La LNH a permis la reprise des entraînements dans les installations des équipes la semaine dernière et le Canadien a emboîté le pas cette semaine. La prochaine date clé dans la reprise des activités est maintenant le 10 juillet, quand la LNH espère pouvoir commencer la phase 3 de son plan de relance, avec le début des camps d'entraînement des équipes dans les «villes bulles».

Drouin est conscient que le Canadien aurait été exclu du tournoi printanier, à moins d'un miracle, n'eut été de la refonte des séries avec un tournoi à 24 équipes. Le Tricolore affrontera les Penguins de Pittsburgh dans une ronde de qualification au meilleur de cinq matchs - si la LNH obtient le feu vert des autorités de la santé pour relancer ses activités.


« Nous ne pouvons pas nous détendre dans le lounge. Nous prenons notre température à l'arrivée. Nous nous changeons, effectuons l'entraînement hors glace, puis sur la glace. Habituellement, nous passons ensuite du temps dans le sauna ou le bain. Nous ne pouvons pas faire ça. »
Jonathan Drouin

Acquis du Lightning de Tampa Bay en juin 2017, Drouin n'a toujours pas eu l'occasion de jouer en séries éliminatoires dans l'uniforme bleu-blanc-rouge. Il avait brillé lors du printemps 2016 avec le Lightning, amassant 14 points en 17 rencontres, et il espère avoir une autre occasion de prouver qu'il est un joueur des grandes occasions.

«Mon jeu passe à un autre niveau en séries, a insisté Drouin. Même quand j'étais jeune, lors des tournois, ou à mon époque dans le junior, c'était la même chose. Le hockey de séries, ce n'est pas pareil. Ce sont des sensations différentes. Je ne suis pas le seul à ressentir ça.»

Drouin a d'ailleurs pris les moyens pendant le confinement pour continuer à peaufiner son jeu.

Espionner d'autres joueurs de la LNH

L'attaquant âgé de 25 ans a étudié des séquences vidéo de son début de saison. Il a également passé du temps à espionner d'autres joueurs de la LNH par vidéo.

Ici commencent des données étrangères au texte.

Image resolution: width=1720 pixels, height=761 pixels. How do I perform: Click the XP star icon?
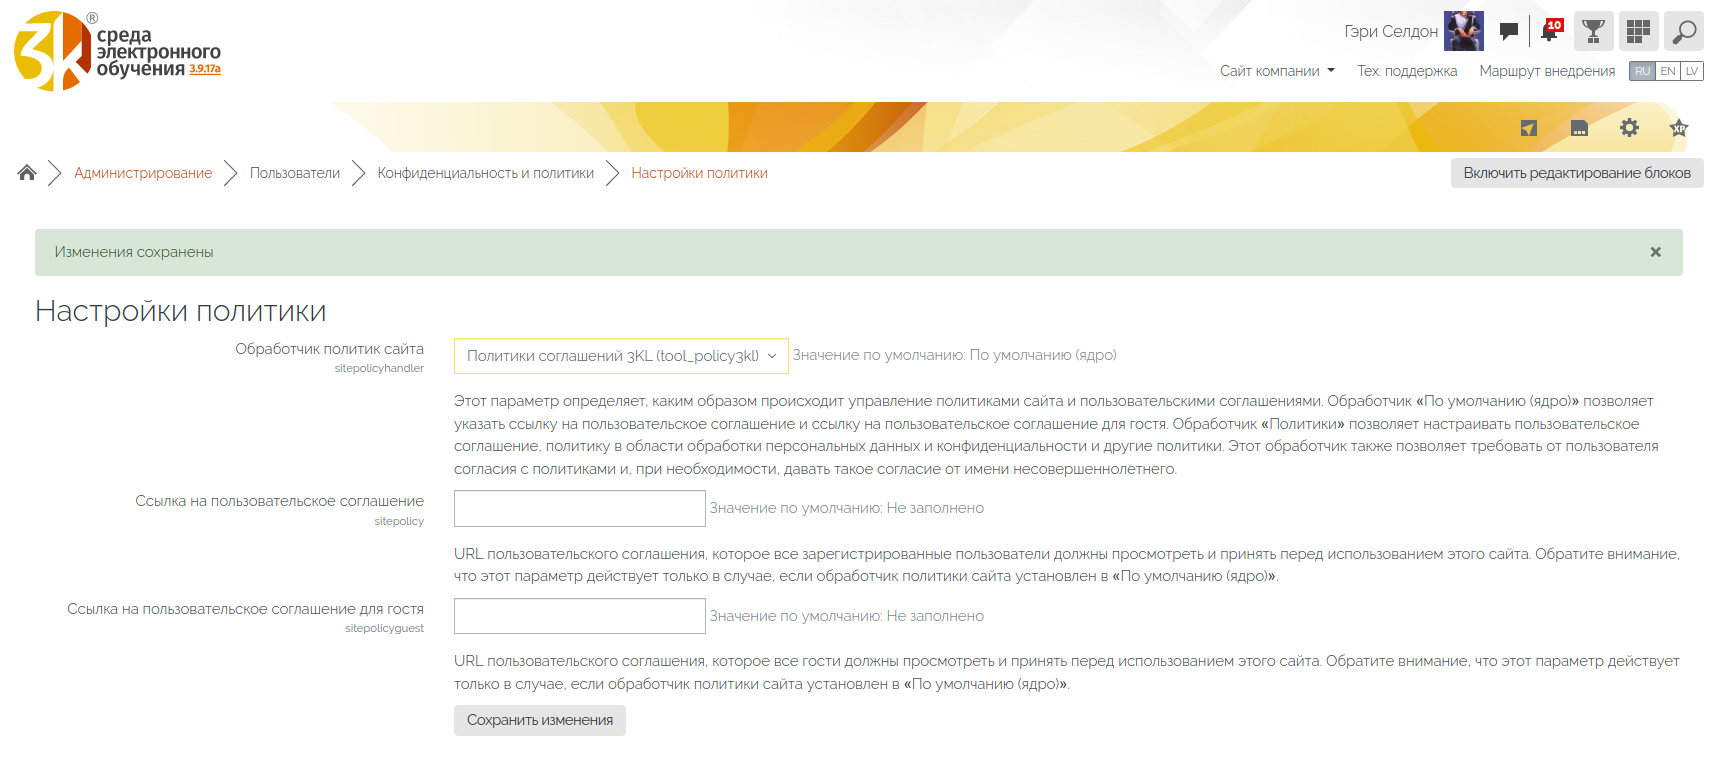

«J'ai travaillé sur mon lancer, a indiqué Drouin. J'ai regardé des gars comme Auston Matthews et Patrik Laine, qui tirent de partout. Si vous n'avez pas profité des trois mois de confinement pour améliorer votre jeu, vous avez perdu votre temps.

«J'ai donc passé beaucoup de temps sur mon patio à décocher des tirs et à regarder des vidéos pour améliorer mon lancer», a-t-il renchéri.

Drouin espère avoir la chance d'appliquer les leçons dès cet été, et surtout d'effacer les mauvais souvenirs de l'hiver dernier.